Téléphone rose : un métier qui perdure

Dans ce monde où la technologie prédomine, le « téléphone rose », ce métier centenaire a trouvé le moyen de perdurer. Quand est-ce que le phénomène a débuté ? Laissez-nous vous emmener à travers le temps pour le découvrir.

Des origines mystérieuses

Personne ne peut vraiment situer le moment où le téléphone rose a vu le jour. Cependant, de nombreux chercheurs dans le domaine s’accordent à dire que c’est en 1910 que celui-ci est né en Angleterre. Ce n’est que grâce à l’actrice pornographique Gloria Leonard que des années plus tard, ce phénomène s’est répandu à travers le monde (au début des années 80). Cependant, à l’époque, tout comme la prostitution, les jeunes femmes qui s’adonnaient à cette pratique étaient mal vues par les membres de la société.

Un succès international

En 1980, la chanteuse française Sheila a été la première à « déstigmatiser » la pratique du téléphone rose dans sa chanson « L’amour au téléphone ». C’est le feu vert pour toutes les jeunes filles qui affirment leur sexualité et revendiquent la pratique du téléphone rose comme étant un métier à part entière. Par ce geste, elles ont ouvert la voie à toute une génération de femmes libérées, soutenues par le développement technologique. D’ailleurs, de nombreux chanteurs et chanteuses osent désormais parler de ce sujet « tabou » au sein de la société.
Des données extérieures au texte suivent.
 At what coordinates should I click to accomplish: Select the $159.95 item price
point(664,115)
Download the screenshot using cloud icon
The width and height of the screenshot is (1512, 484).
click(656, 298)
Un métier en développement

Le début des années 2000 a sonné le glas d’un nouveau tournant pour le téléphone rose. Avec la liberté et la facilité d’accès qu’offrent les nouvelles technologies, le tel sexe se pratique autant dans la vie privée des couples (le cas des relations longue distance) que dans le cadre professionnel. Les plateformes téléphoniques interactives pullulent sur le web et s’émancipent peu à peu de la vision négative du téléphone rose. Une preuve supplémentaire que ce phénomène a encore beaucoup d’années devant lui.